**ACTION ITEM A:**
Answer the following questions using the weeknote below.
(i) What is the price of a single swim in Bristol harbour?
(ii) Where did the library card turn up when it could not be found on the dashboard of the car?
(iii) In which town did the coffee meet-up with Vanessa take place?

**TEXT SHOWN:**
↓

Sunday 28 July 2024

2024 Weeknote 30

 A good holiday week indeed!

Two swims, as documented in Tuesday's post. Then a third swim in Bristol harbour, which I hadn't meant to book. I was quite grumpy. They were late starting again and wouldn't let me in without scanning the QR code, when I'd left my phone in my car. The lady at the desk held onto my phone when I asked if there was anywhere to securely store it. When I got out, she was trying to convince a passerby to come back and swim the next day - 'Use it or lose it!' she said. I'd love to use it. I'd be there every week. But you need to start on time, ideally have somewhere I can change (hats off to the old lady who went full frontal facing outwards along the path getting her nethers dry yesterday morning, cannot WAIT to be that age of not giving a damn) and also somewhere I can put my bag where I don't think someone will just lean over and nick it on their way past. It's £7.50 a swim and these are basics. I could also do without the loudspeaker pumping questionable musical choices but that's probably just me.

I am convinced All Aboard Watersports is secretly totally opposed to people swimming in the harbour. They just keep the whole thing really quiet and seem to be making it as hostile as they can.  

One paddle, aforementioned. 

Two trips to the library to collect one reserved book. A few months back my library card cracked in half, so the library replaced it. The new one had a new number but this didn't occur to me when I reserved a book I wanted online, using my old saved card details. I went to fetch it during their open access hours (no librarian on duty) and the computer said no. Bless that computer, it didn't realise that the person trying to check the book out was the same person who reserved it. It was trying to protect my reservation. 

I went back the next day and reached for my library card, which lives on the dash of my car...no card. I racked my brains. Eventually I realised I must have left it in the pocket of my dungarees, which were at that moment swirling in the washing machine. I (Mr Z) had to switch it off and pump it out to get the card back. 

I returned to the library, the librarian scratched her head a bit and looked uncomfortable when I told her not to delete my old account, but I've had a book on reservation for two months now and don't want to lose my place in the queue. I appreciate librarians and their commitment to good book service but I stood my ground. So I'm probably the only person in the southwest currently using two library accounts simultaneously. 

One coffee meet up with my friend Vanessa in Bradford on Avon, followed by lunch in the same spot with my friend Caroline. 'I've changed friends so she needs a menu,' I told the waiter, who looked completely confused momentarily and then burst out laughing. This is a ritual for Caroline and me, every time my old place of work breaks up. It feels like summer is really happening after this. 

One coffee meet up with my friend Charlotte, in a fantastic new cafe that has opened in the 'wood. Gentrification is in effect. It's still mercifully cheap, though.

↑

**ACTION ITEM B:** Set down the lines of the records below precisely, starting at the line that contains "You are a GUI" and ending at the final line of the records, both included. Omit the pictures from your answer.

**AVAILABLE DATA:**
↓

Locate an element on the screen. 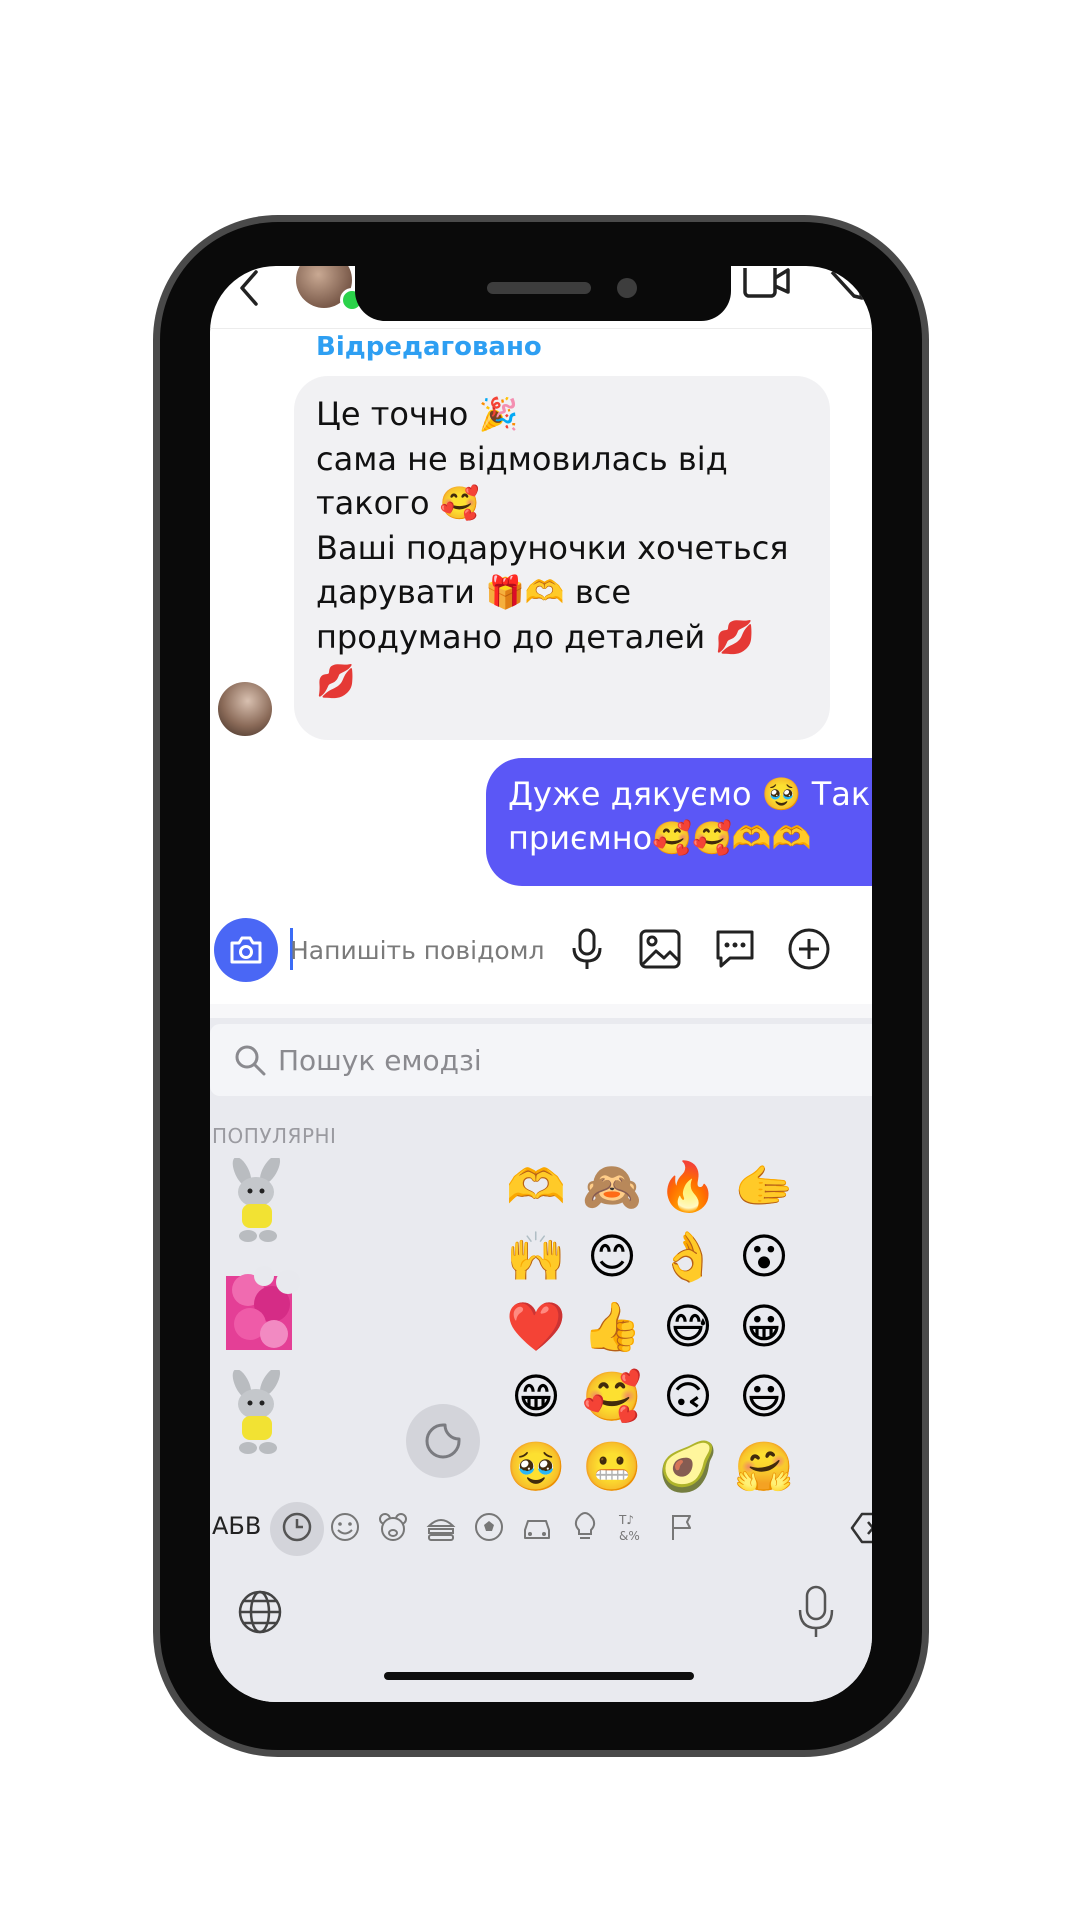 The width and height of the screenshot is (1080, 1920). emoji-key: 🤗 is located at coordinates (764, 1467).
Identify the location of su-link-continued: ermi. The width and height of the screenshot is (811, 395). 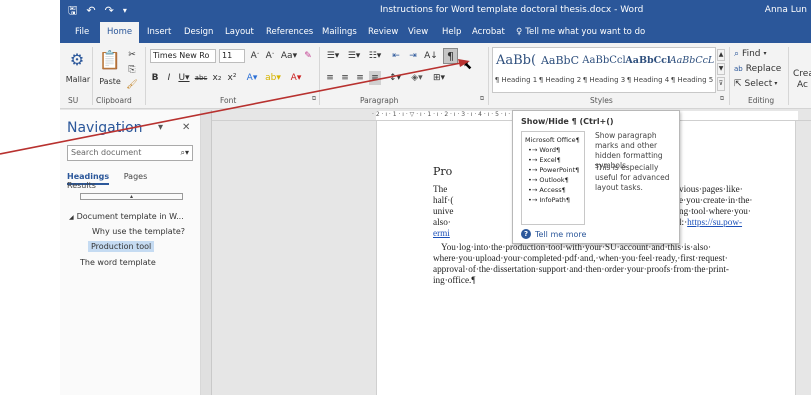
(442, 234).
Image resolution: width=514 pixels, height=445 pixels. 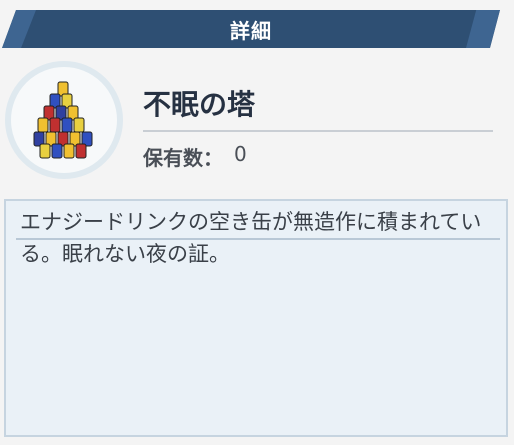 What do you see at coordinates (200, 104) in the screenshot?
I see `item-name: 不眠の塔` at bounding box center [200, 104].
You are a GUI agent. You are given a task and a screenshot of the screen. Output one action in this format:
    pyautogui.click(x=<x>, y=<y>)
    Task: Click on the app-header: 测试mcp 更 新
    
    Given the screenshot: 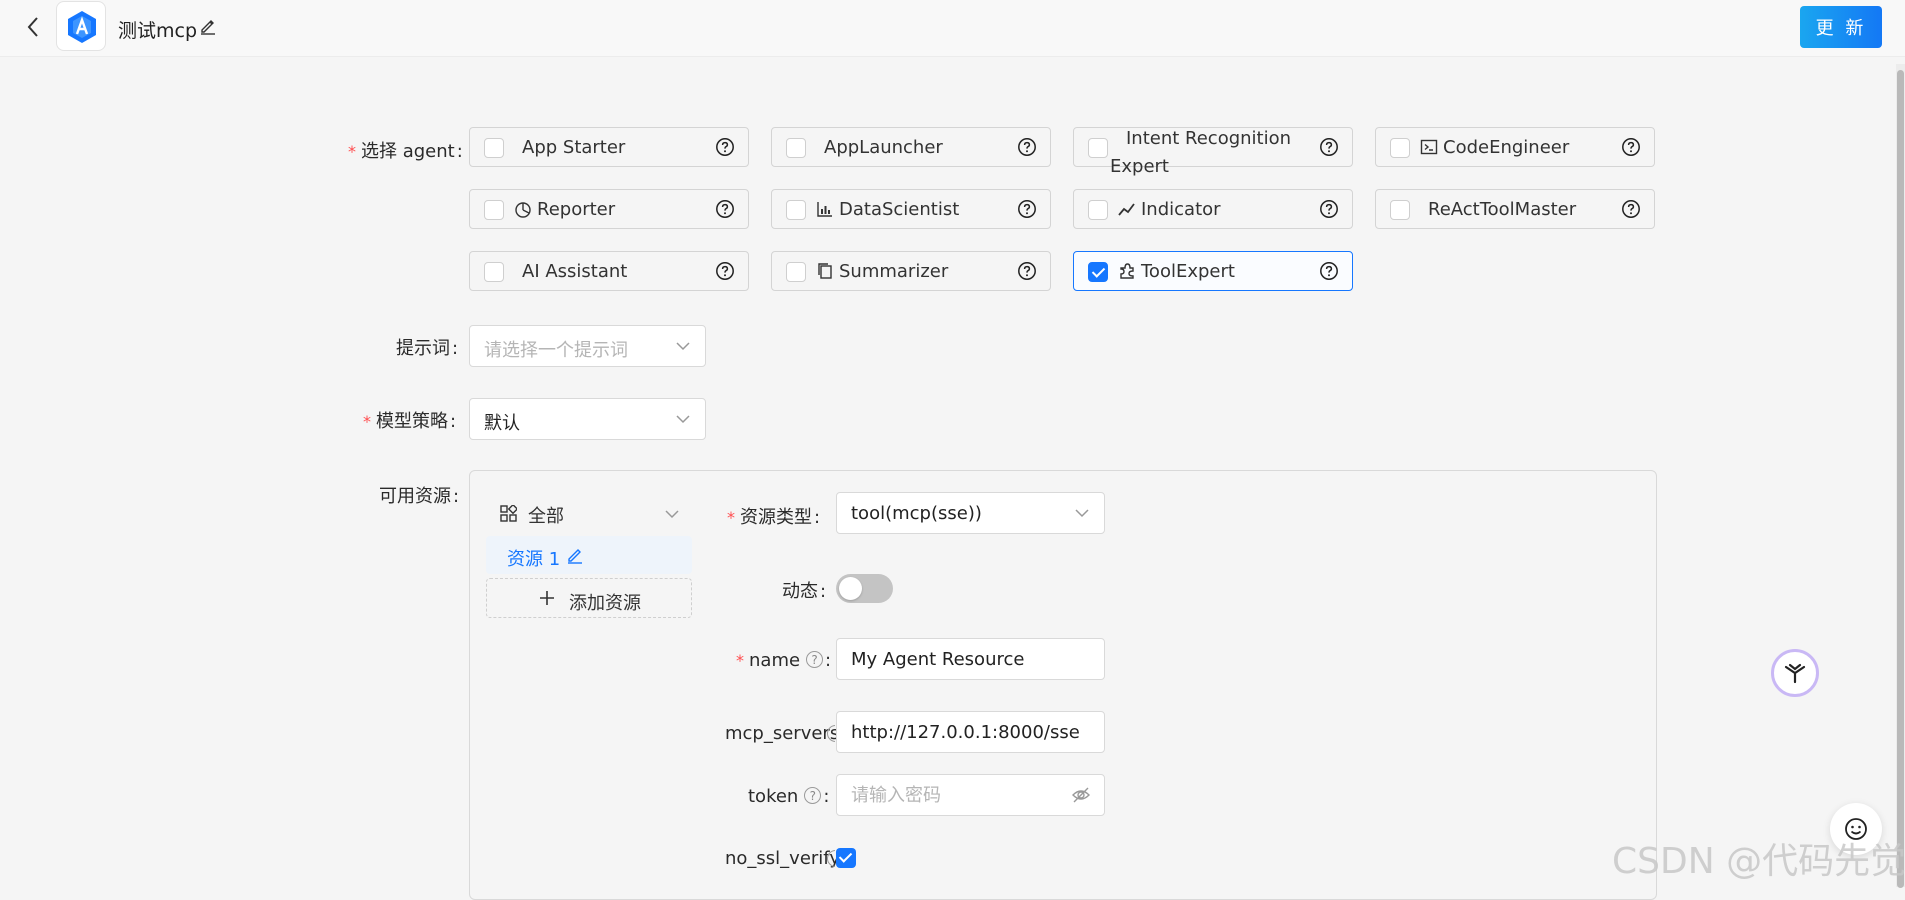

↑

**WRITTEN RESPONSE A:**
(i) £7.50.
(ii) In the pocket of the dungarees, which were in the washing machine.
(iii) Bradford on Avon.

**WRITTEN RESPONSE B:**
You are a GUI agent. You are given a task and a screenshot of the screen. Output one action in this format:
    pyautogui.click(x=<x>, y=<y>)
    Task: Click on the app-header: 测试mcp 更 新
    
    Given the screenshot: 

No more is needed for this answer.